Under lax time constraints, the London-based Italian artist has authored Not Waving’s most versatile LP to date - an unruly yet emotive bender taking in ‘floor-mauling 'New Beta' and endearingly beery post-industrial synth music.
'Animals' harnesses the wanderlust of Natalizia’s spate of self-released albums and records for Ecstatic and Emotional Response but dials up the wildness, spitting out a careering sequence of tracks that feel as warped, deep-raved and giddy as a night out in the city they were forged. These are tunes - no, songs - for post-work smash-ups, weekenders and sore commutes. And make no mistake, although 'Animals' occasionally bites hard at the business end of the ‘floor, this is Diagonal’s most POP record yet, with Natalizia’s songwriting sensibility conjuring moments of tenderness and beauty to offset the manic strobe lighting and droppin’ sweat.
Album opener 'Believe' is one such moment, a twisting synth workout that bounces along over rock-ist live toms. The tie is loosened on 'Head Body', as Not Waving unleashes a raging kosmic EBM showpiece that morphs across 6 sprawling minutes. Next up is '24' - the album ‘hit’ that’s been delighting [or destroying] dancefloors across Europe for almost a year now; here the trews are off and all - and you can see Front 242 and Ancient Methods tattooed across the artist’s butt.
The shunting 'Gutsy' and whopping industrial stress-test 'Work Talk' buckle down like mutant Powell cuts, whereas 'I Know I Know I Know' and the thrashing EBM-pop of 'Face Attack' run The Sound of Belgium through a distinctly Diagonal filter - all smart edits and unruly arrangements.

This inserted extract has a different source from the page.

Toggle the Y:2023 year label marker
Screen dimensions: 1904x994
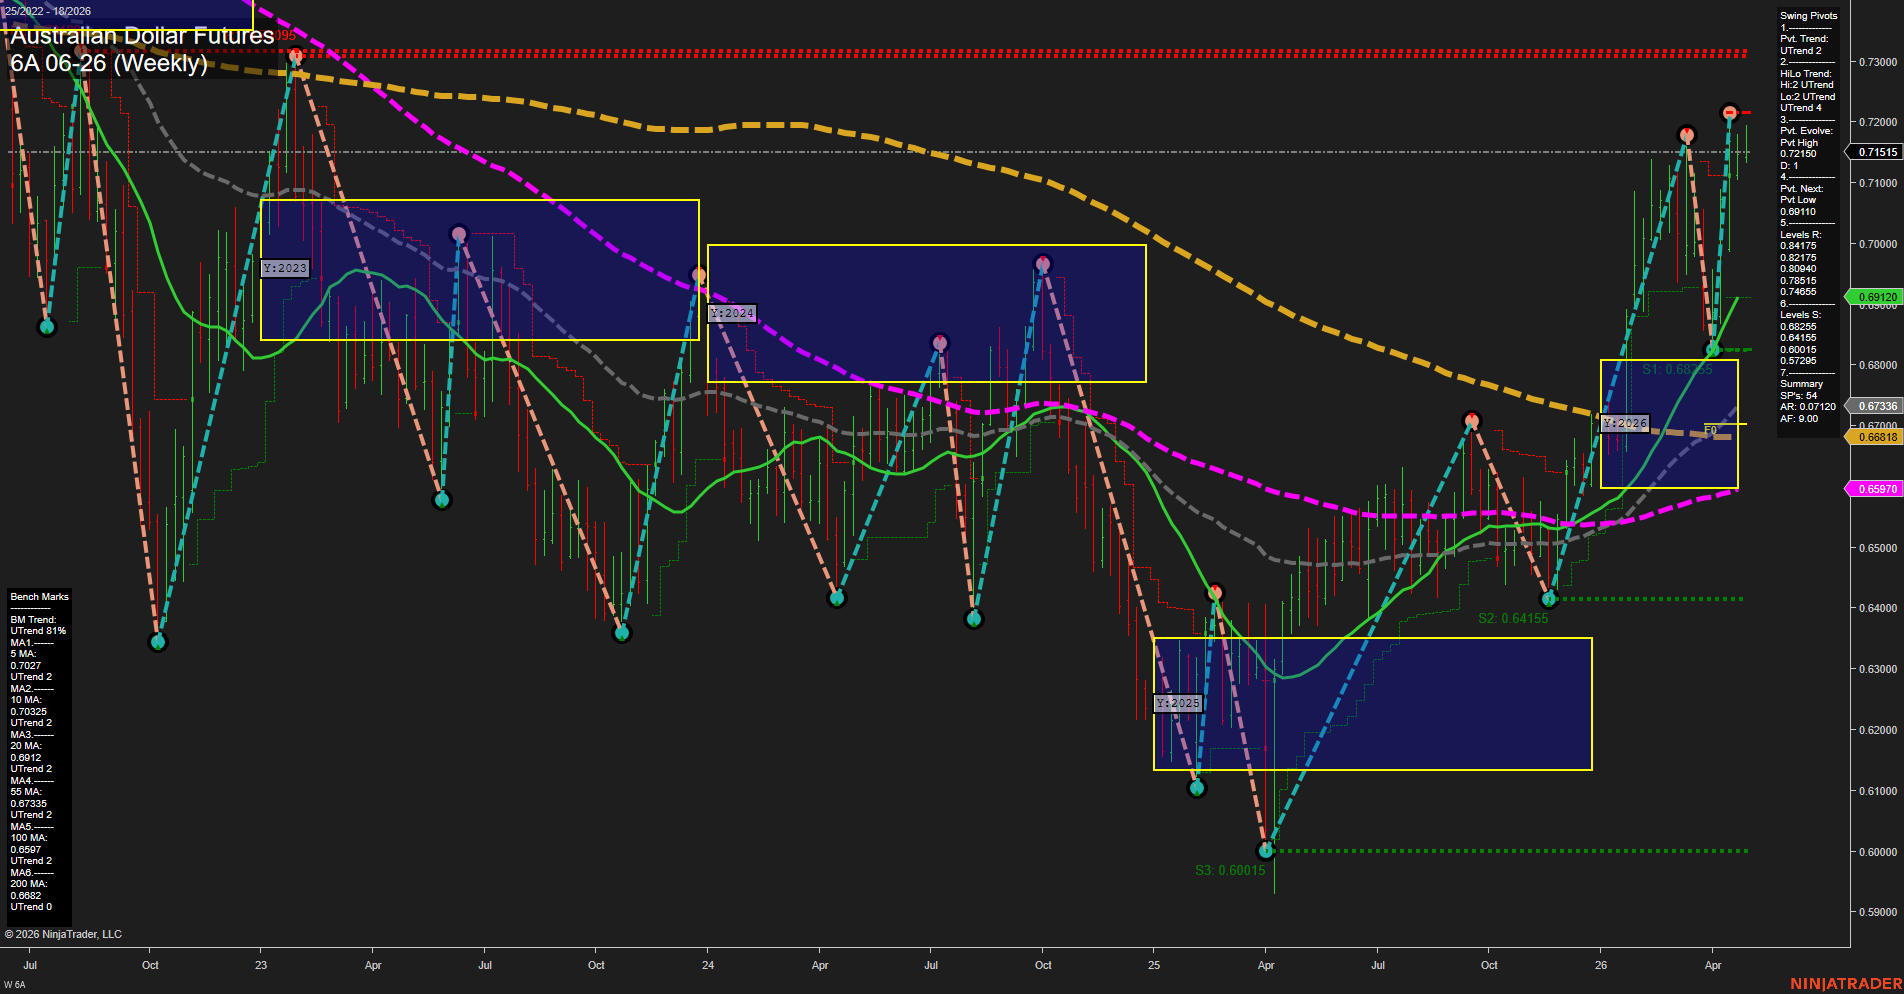point(284,268)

'Animals’' great strength, though, lies in how Natalizia marries the clammy peaks of contemporary club music with oddly emotive runs into acidic Canterbury pop, as on 'Tomorrow We Will Kill You', and cyborg despair - see 'Punch' - before things reach a fittingly bittersweet conclusion with 'They Cannot Be Replaced'. In short, this is Not Waving committing some of his most sophisticated songwriting to wax, and finding an entirely appropriate home for his own distinctive sound.